When asked how many blood draws he has done in the past few days, he said, “I couldn’t even tell you I’ve done so much.”
Hundreds and soon to be thousands have flocked to the Volusia County Fairgrounds to do their part in helping fight Covid-19, said Laurie Asbury, CEO of Family Health Source in Volusia County.

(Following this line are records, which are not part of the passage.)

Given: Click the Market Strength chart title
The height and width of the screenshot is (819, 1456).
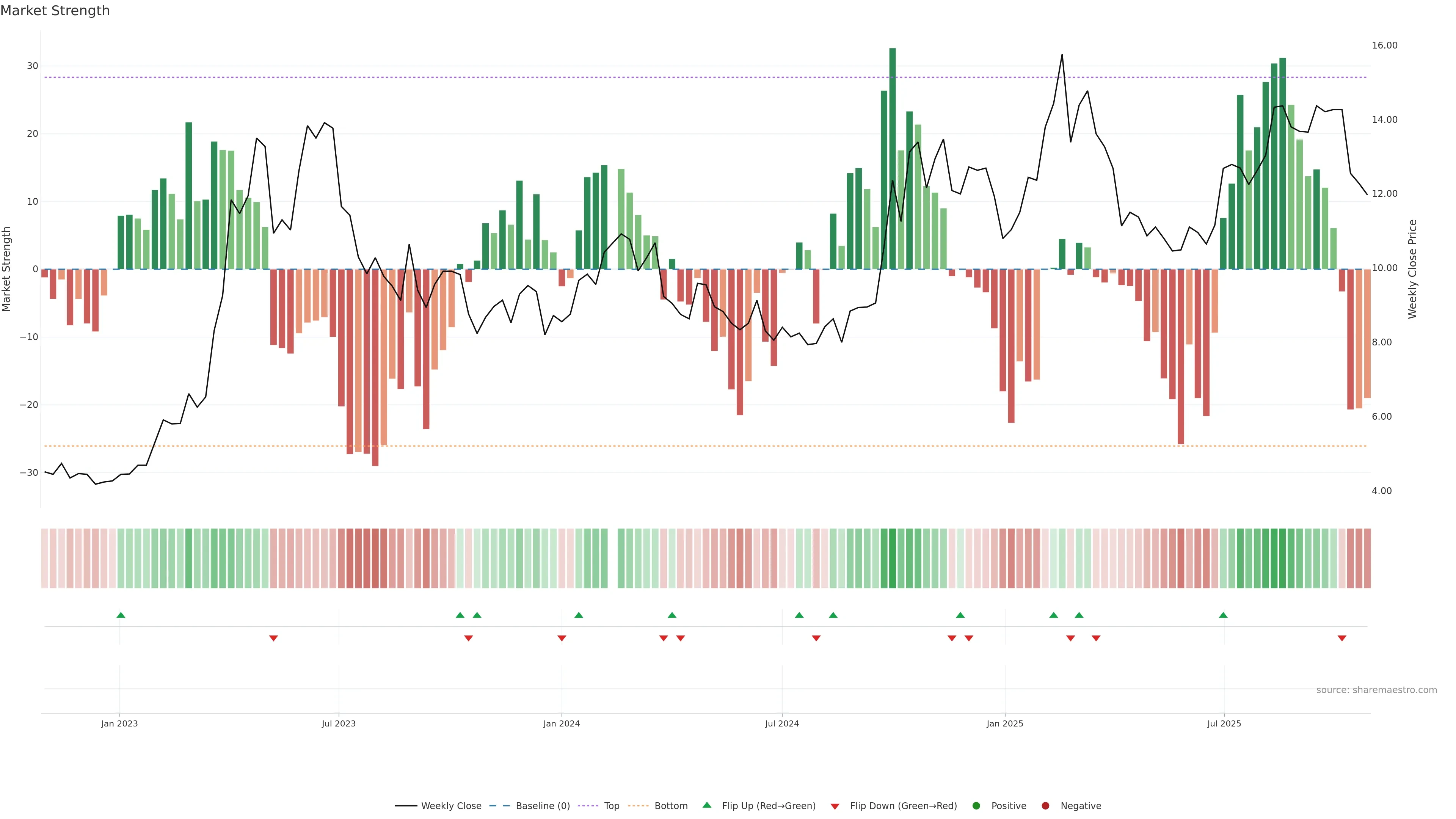Looking at the screenshot, I should (x=55, y=11).
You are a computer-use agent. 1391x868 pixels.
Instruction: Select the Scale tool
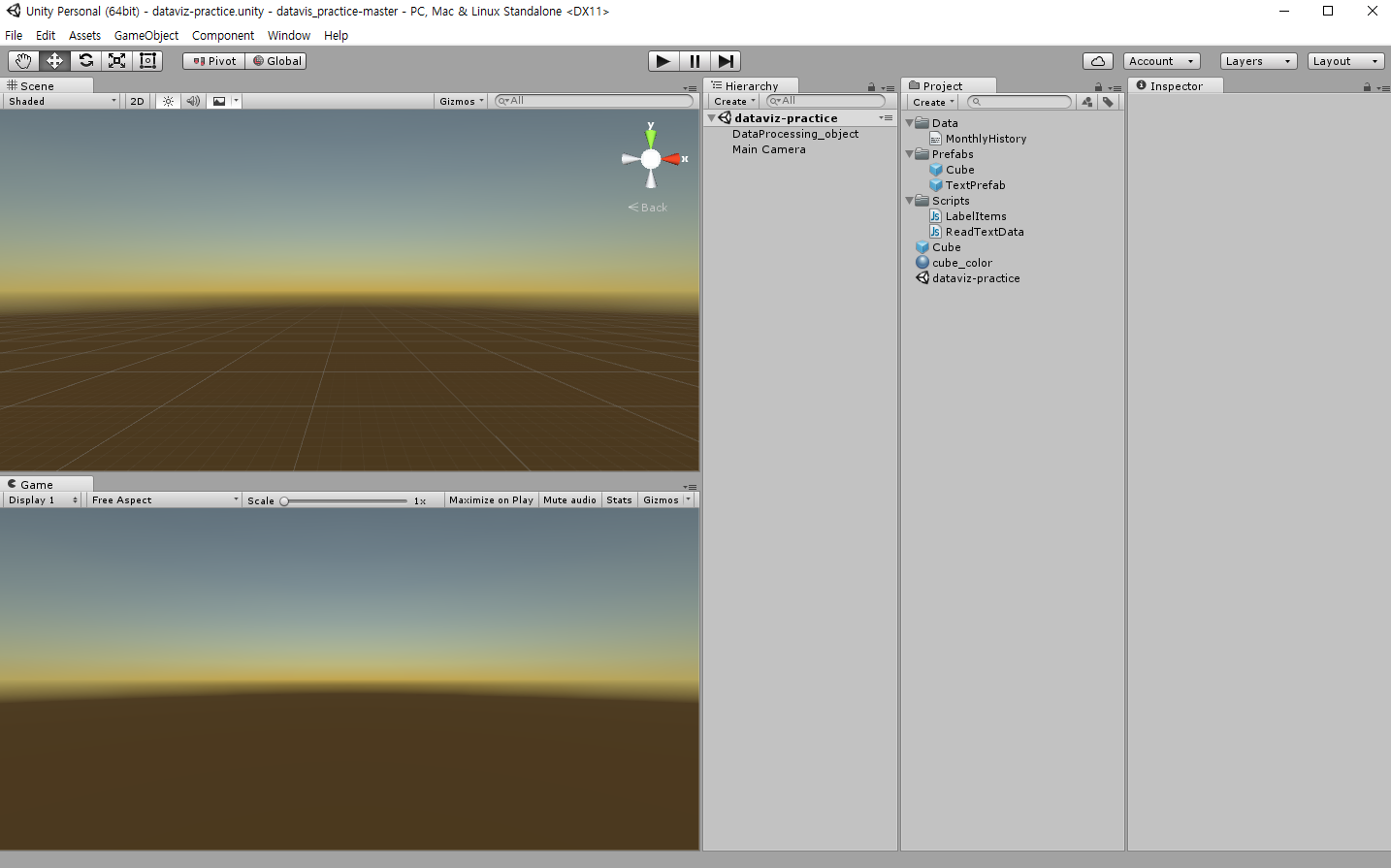click(116, 60)
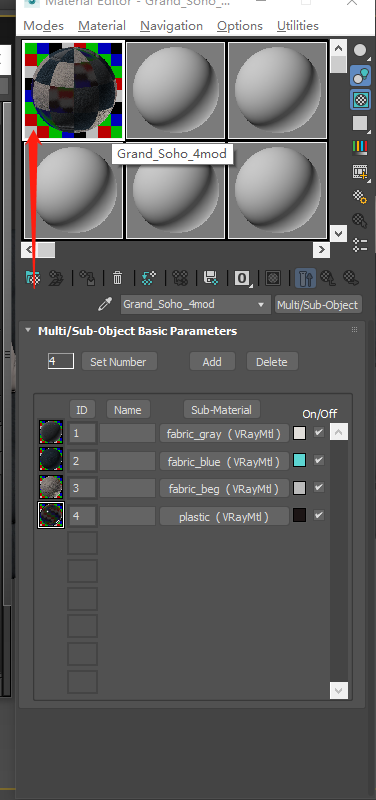Click the sample slots scroll down arrow
376x800 pixels.
(x=338, y=233)
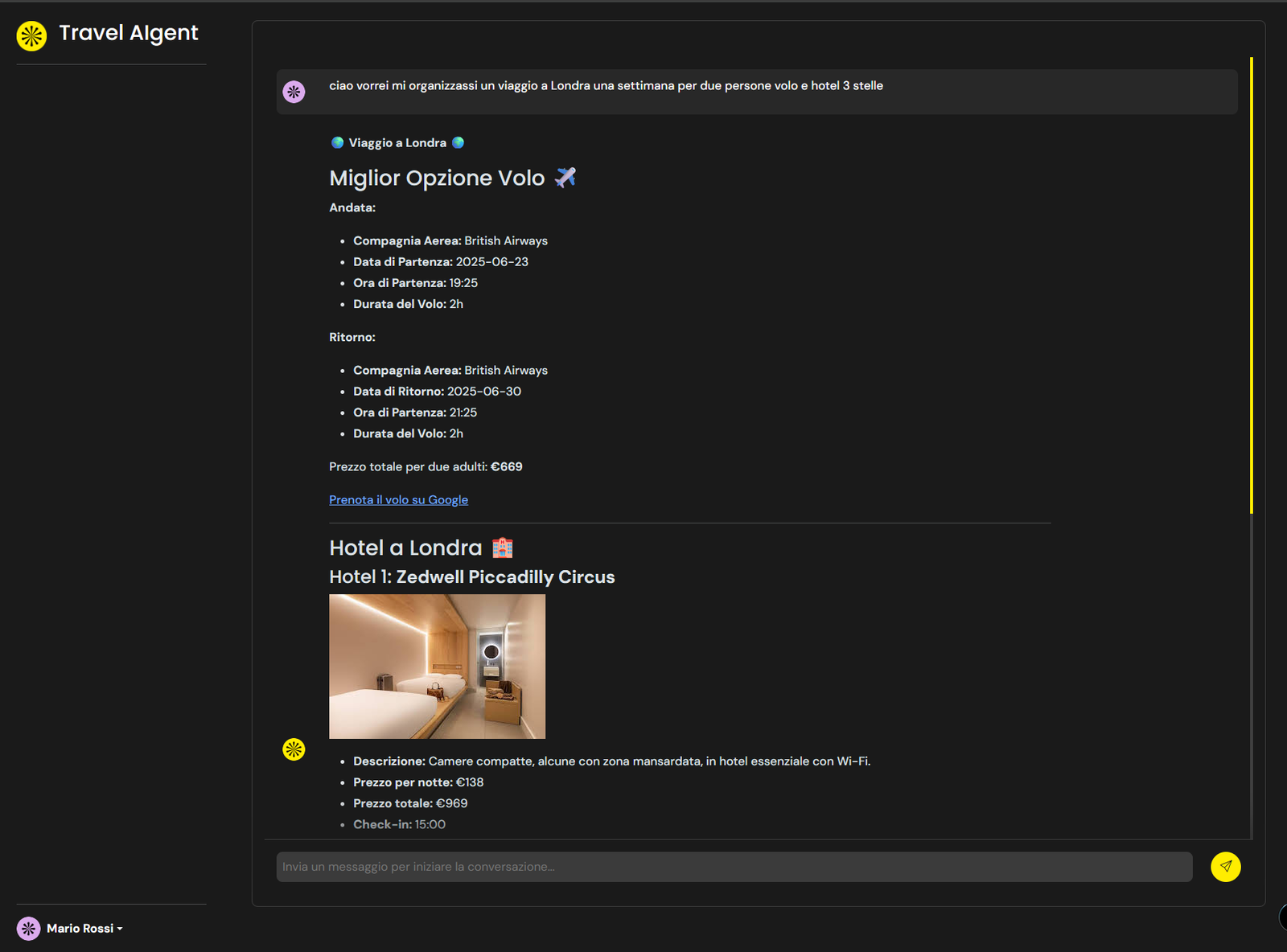Viewport: 1287px width, 952px height.
Task: Click the hotel building emoji beside Hotel a Londra
Action: click(502, 548)
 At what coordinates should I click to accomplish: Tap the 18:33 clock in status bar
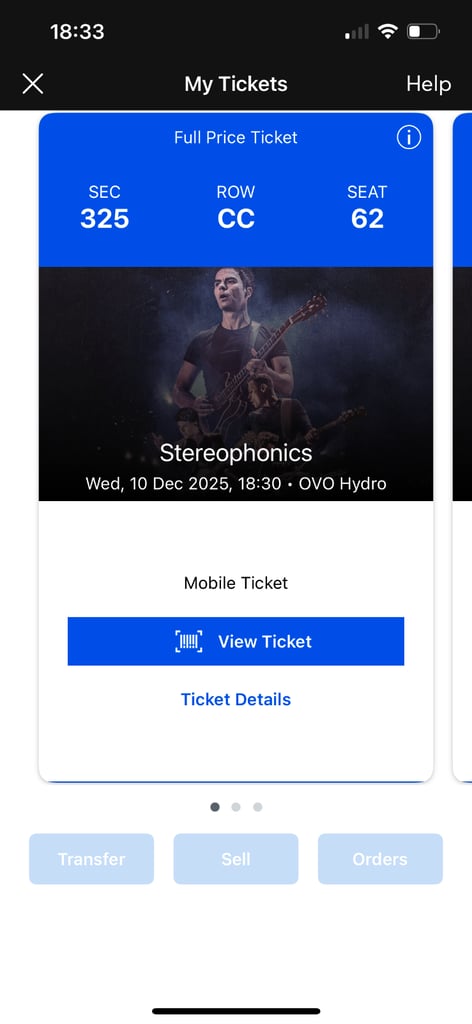77,31
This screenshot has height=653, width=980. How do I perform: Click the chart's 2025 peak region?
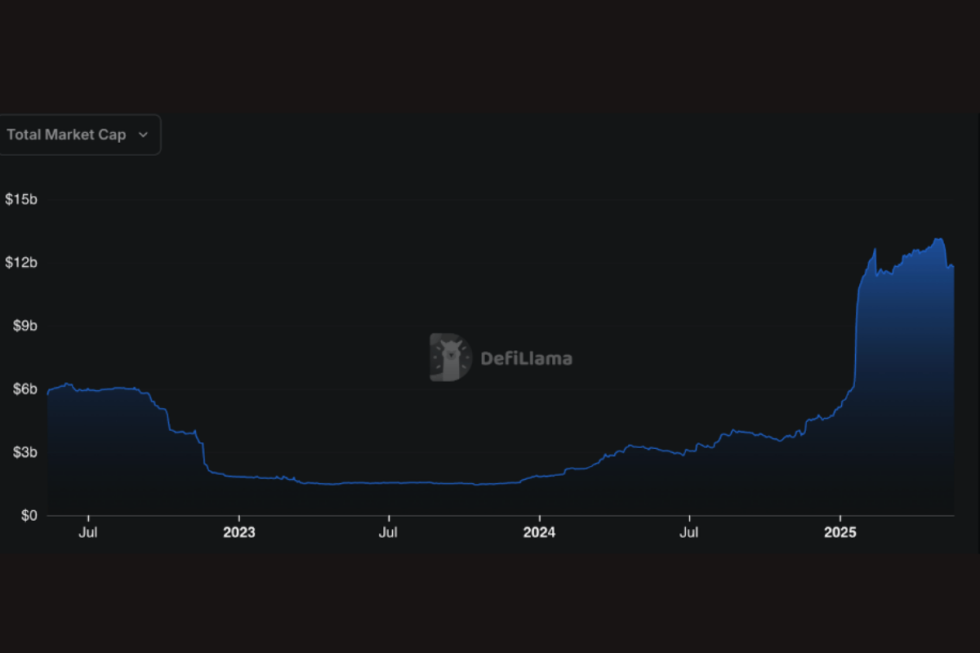(x=937, y=240)

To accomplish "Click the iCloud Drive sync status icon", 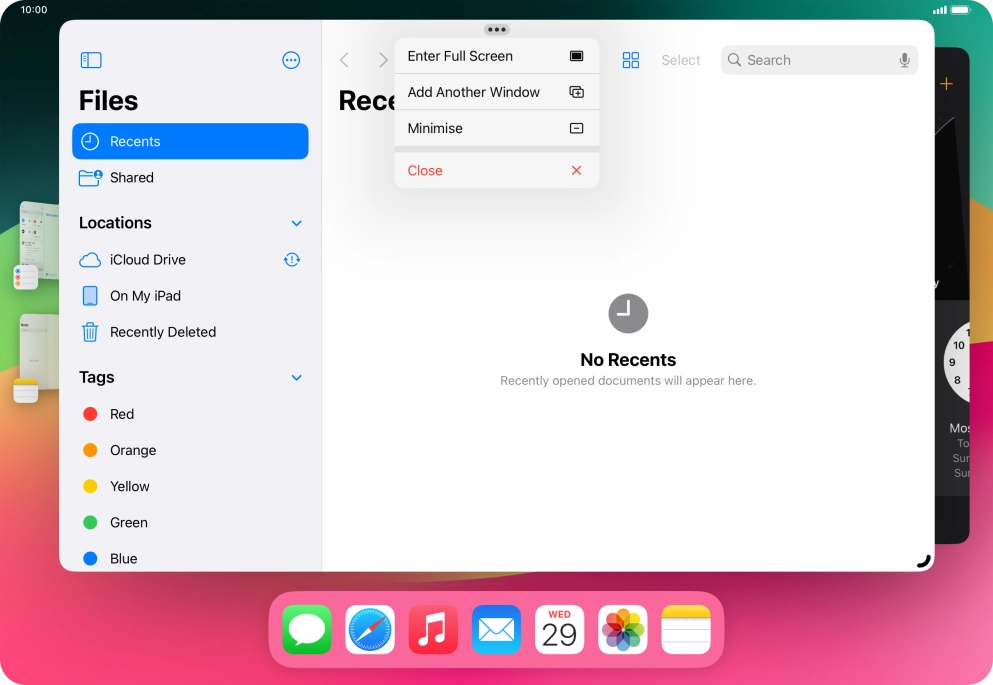I will click(x=292, y=260).
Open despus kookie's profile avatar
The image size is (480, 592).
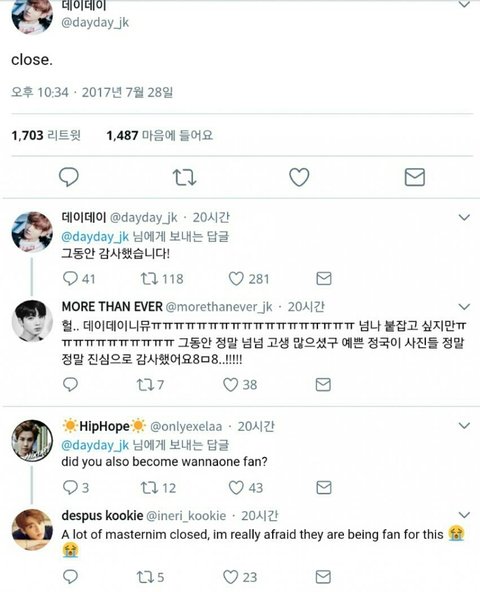point(32,530)

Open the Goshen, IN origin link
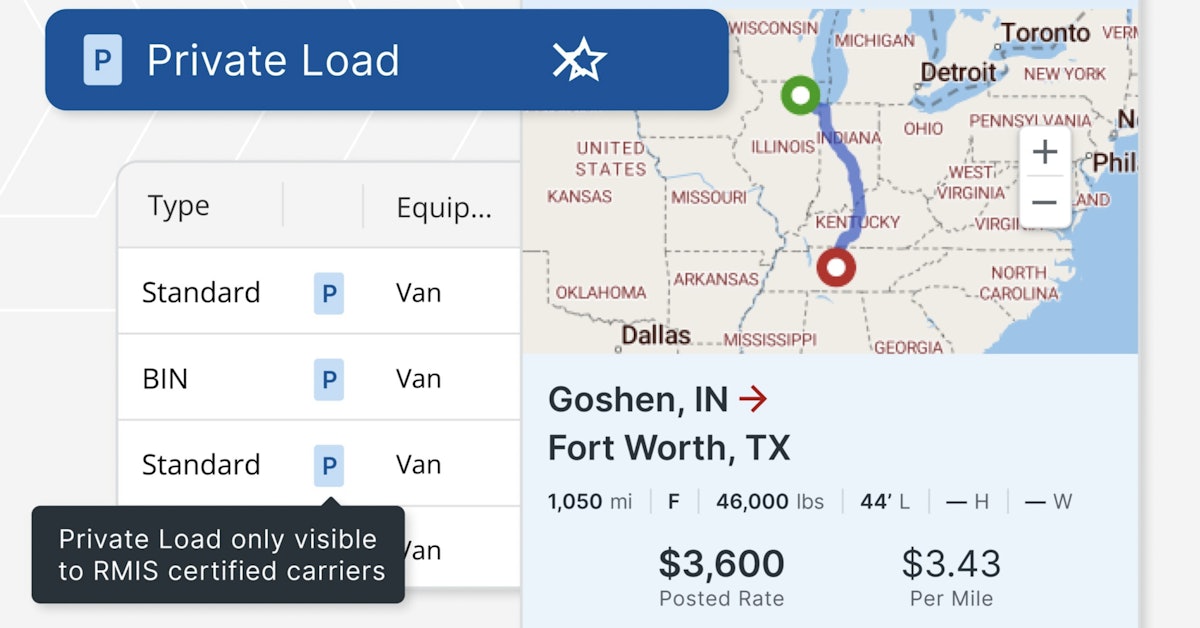[636, 398]
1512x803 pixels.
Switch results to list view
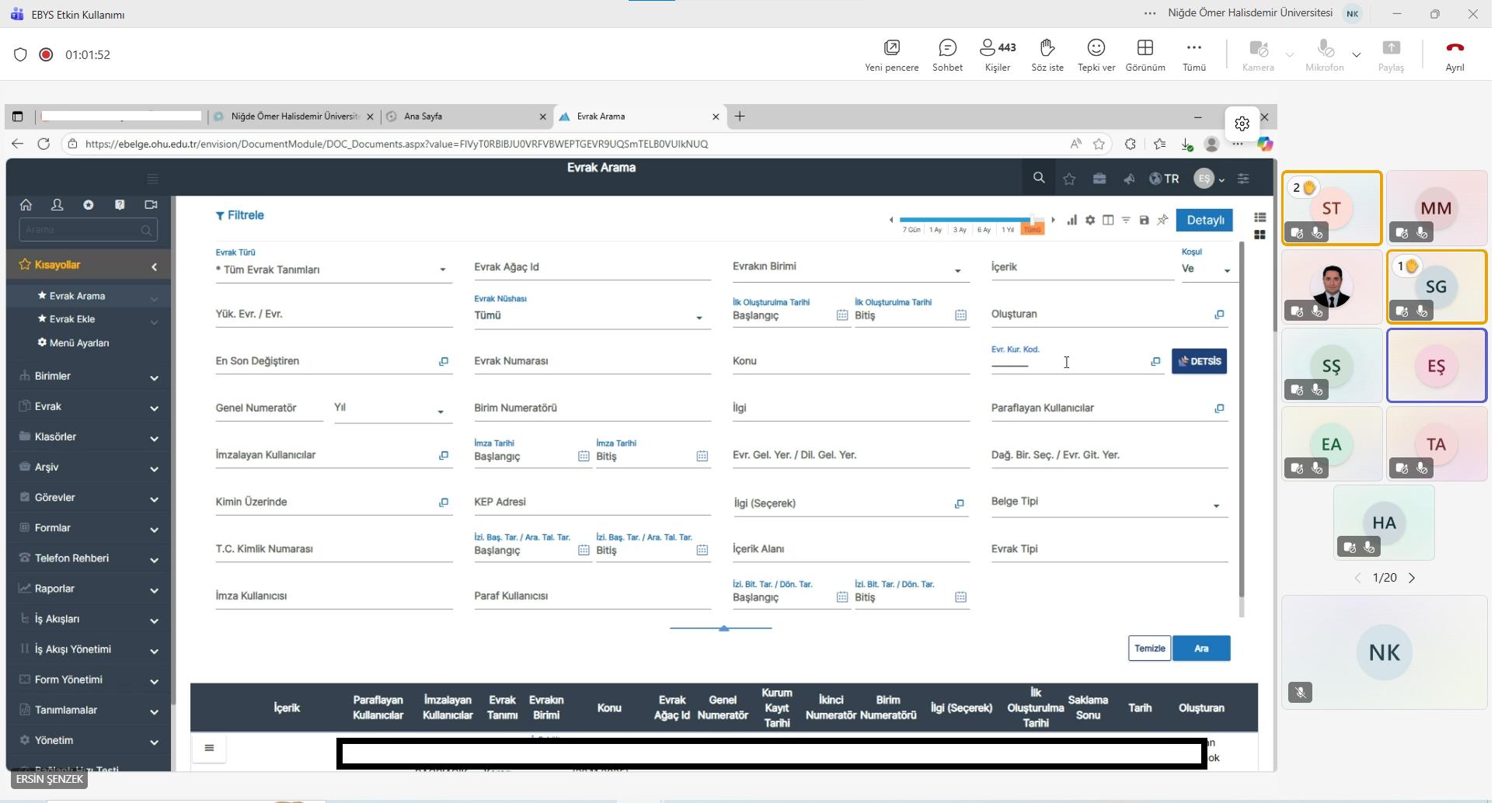tap(1259, 217)
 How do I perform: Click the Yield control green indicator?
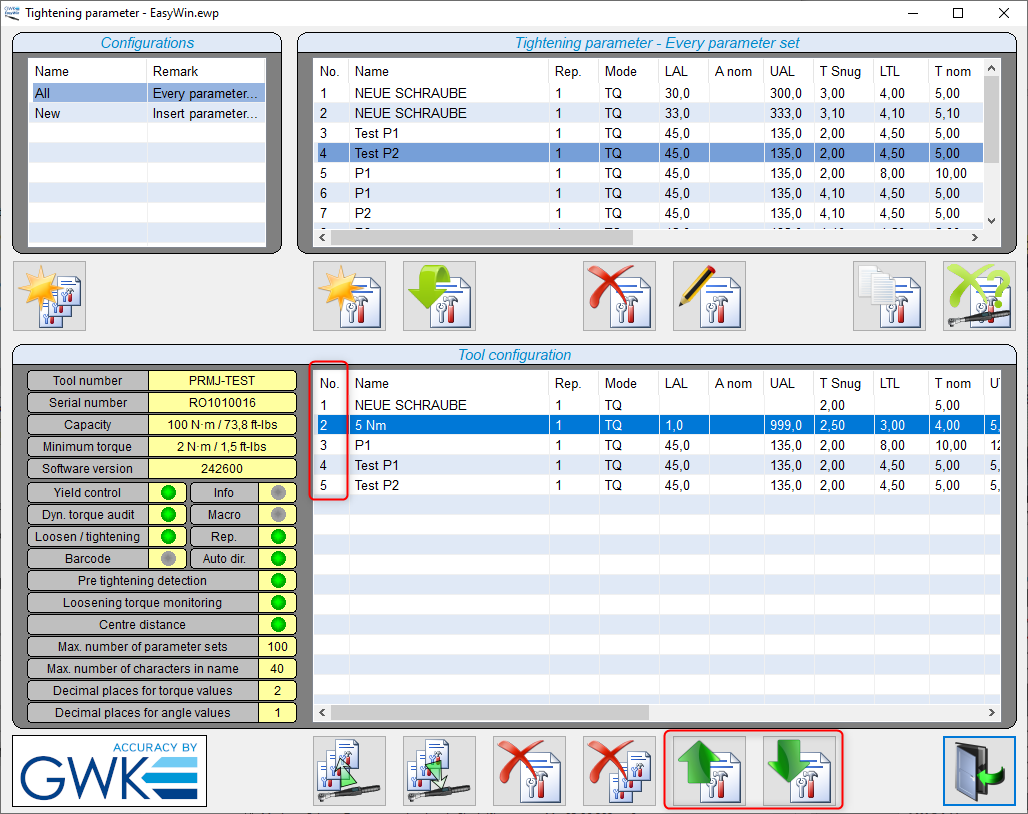(x=168, y=493)
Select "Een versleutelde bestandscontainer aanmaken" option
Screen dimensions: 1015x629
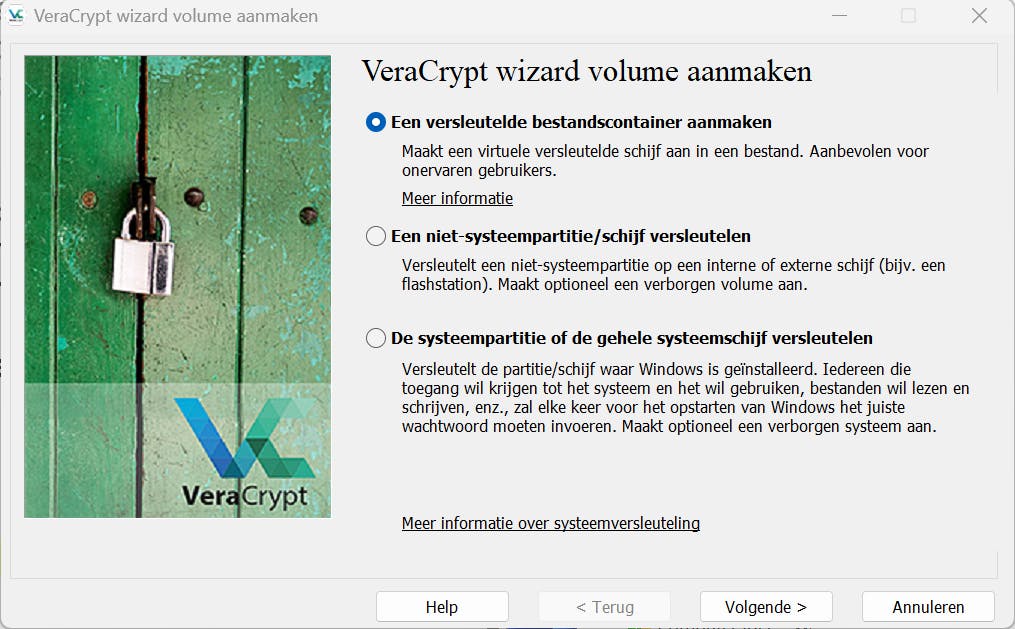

Since May 4, Ms. Asbury has brought together a team – 86 of her staff, 13 phlebotomists, doctors, advanced nurse practitioners and physician assistants and law enforcement – to assist in antibody testing.
Testing is available from 8:30 a.m. to 5 p.m. Monday, Tuesday, Thursday and Friday, until May 22. There is no cost for the test, but it is being properly submitted through insurance companies, if the person is insured.
In just four days, more than 2,200 people have been tested in the Hester Building at the fairgrounds.
“What’s important with this if they do have an immunity, they are able to donate plasma for those who are currently sick with the virus,” Ms. Asbury said.
“There’s a lot of people who want to help – they didn’t get sick, they didn’t have symptoms, that way they can help someone else,” she said. “They provide the antibodies that that person needs to fight the virus.”
Mr. Duque and his wife, Awilda, are DeLand residents. He said he decided to come out for the test after talking to his pastor.
“I want to feel safe, ease my stress about it, my fear,” he said. “I want to help, too.”
Amy German, 50, and her husband, Patrick, came from Daytona Beach to be tested. She said she and her husband were in New York City in January, February and March. They travel back and forth from New York to Florida.
“I remember being sick in January. It was like the flu,” she said. “I just want to find out if we had it or not, and I want to help other people.”
To be tested, people must not have any symptoms of the virus, such as coughing or a fever, Ms. Asbury said. One tube of blood is drawn for the Serology test and then given to LabCorp or Quest Diagnostics.
At this point, “the labs are picking up three times a day,” she said.
Ms. Asbury said once it is determined if the person has the antibodies, they then have the option of donating their plasma. She said CFL in Orange City has partnered with Family Health Source, which has clinics in DeLand, Daytona, Deltona and Pierson.
This is not Ms. Asbury’s first experience in regards to Covid-19 at the fairgrounds. She and her team came together April 6 to 24 and took swabs of those who had symptoms of Covid-19. She said about 3,000 swabs were taken and sent to the Volusia County Department of Health.
“From the reports that we received, we have had, so far, 29 come in positive,” she said. “There are a few remaining tests that are still running. There might be some that are still going through.”
Family Health Source, a federally funded nonprofit, has been around since 2004.
“We identify ways that we can assist the public in a pandemic,” Ms. Asbury said. “We were on top of it. What we needed to do was to adapt to the pandemic, and that’s what we have done.”